(Data extracted from a collection)
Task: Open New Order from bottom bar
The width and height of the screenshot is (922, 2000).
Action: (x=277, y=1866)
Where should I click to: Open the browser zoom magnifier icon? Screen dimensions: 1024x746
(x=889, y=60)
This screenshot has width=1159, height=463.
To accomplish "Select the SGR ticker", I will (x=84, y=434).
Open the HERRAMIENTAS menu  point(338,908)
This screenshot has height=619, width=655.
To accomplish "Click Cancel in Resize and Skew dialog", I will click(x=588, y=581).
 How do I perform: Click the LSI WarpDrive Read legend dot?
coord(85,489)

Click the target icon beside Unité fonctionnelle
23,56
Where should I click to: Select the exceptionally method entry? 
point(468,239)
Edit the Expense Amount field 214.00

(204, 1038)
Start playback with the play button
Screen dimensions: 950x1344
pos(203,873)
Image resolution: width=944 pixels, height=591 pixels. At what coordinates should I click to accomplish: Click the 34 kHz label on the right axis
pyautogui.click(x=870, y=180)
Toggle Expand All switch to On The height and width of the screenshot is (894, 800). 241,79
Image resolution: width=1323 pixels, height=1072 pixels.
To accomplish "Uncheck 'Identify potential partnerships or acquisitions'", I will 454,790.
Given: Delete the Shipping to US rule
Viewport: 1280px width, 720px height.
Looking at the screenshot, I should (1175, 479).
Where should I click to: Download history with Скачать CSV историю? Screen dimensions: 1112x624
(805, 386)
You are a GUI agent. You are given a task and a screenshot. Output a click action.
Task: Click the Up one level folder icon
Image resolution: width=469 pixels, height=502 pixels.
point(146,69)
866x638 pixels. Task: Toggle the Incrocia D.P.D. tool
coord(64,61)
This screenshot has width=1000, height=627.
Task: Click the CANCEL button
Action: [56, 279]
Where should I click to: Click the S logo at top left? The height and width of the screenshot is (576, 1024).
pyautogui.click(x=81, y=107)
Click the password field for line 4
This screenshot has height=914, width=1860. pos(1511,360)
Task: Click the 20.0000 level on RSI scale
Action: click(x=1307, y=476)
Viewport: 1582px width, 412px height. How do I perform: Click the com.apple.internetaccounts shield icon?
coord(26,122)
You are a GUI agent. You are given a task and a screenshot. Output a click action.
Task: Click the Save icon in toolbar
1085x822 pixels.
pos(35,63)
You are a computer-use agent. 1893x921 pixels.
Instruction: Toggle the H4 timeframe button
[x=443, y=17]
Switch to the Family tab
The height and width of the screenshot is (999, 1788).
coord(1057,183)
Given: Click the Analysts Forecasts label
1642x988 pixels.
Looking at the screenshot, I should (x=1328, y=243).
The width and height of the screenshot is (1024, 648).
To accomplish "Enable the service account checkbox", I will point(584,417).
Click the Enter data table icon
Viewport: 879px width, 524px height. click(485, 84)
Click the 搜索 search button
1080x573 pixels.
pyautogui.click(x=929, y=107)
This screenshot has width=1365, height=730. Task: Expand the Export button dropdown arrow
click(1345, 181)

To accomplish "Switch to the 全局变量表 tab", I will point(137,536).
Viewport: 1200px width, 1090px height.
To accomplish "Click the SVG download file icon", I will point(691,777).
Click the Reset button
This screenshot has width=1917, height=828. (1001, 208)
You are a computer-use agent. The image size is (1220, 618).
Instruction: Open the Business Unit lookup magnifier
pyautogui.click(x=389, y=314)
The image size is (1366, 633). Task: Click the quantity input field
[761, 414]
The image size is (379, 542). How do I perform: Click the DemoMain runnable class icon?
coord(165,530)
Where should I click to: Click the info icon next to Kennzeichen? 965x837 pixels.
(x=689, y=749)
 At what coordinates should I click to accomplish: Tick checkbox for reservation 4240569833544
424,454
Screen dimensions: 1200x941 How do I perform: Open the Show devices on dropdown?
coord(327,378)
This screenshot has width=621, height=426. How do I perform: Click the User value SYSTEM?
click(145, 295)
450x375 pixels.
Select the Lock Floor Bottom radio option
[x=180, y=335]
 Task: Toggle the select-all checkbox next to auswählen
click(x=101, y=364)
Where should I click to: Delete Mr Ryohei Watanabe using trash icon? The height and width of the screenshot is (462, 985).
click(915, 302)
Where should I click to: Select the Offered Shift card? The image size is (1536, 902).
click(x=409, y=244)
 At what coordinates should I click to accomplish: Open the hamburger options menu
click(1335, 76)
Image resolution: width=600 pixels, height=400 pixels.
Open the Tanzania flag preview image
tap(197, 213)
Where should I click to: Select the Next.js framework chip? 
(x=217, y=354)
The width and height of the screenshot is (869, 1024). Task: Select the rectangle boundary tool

Exercise -
Count how many lines in the records above hold the word "computer", and answer with that number alone.

Your response -
2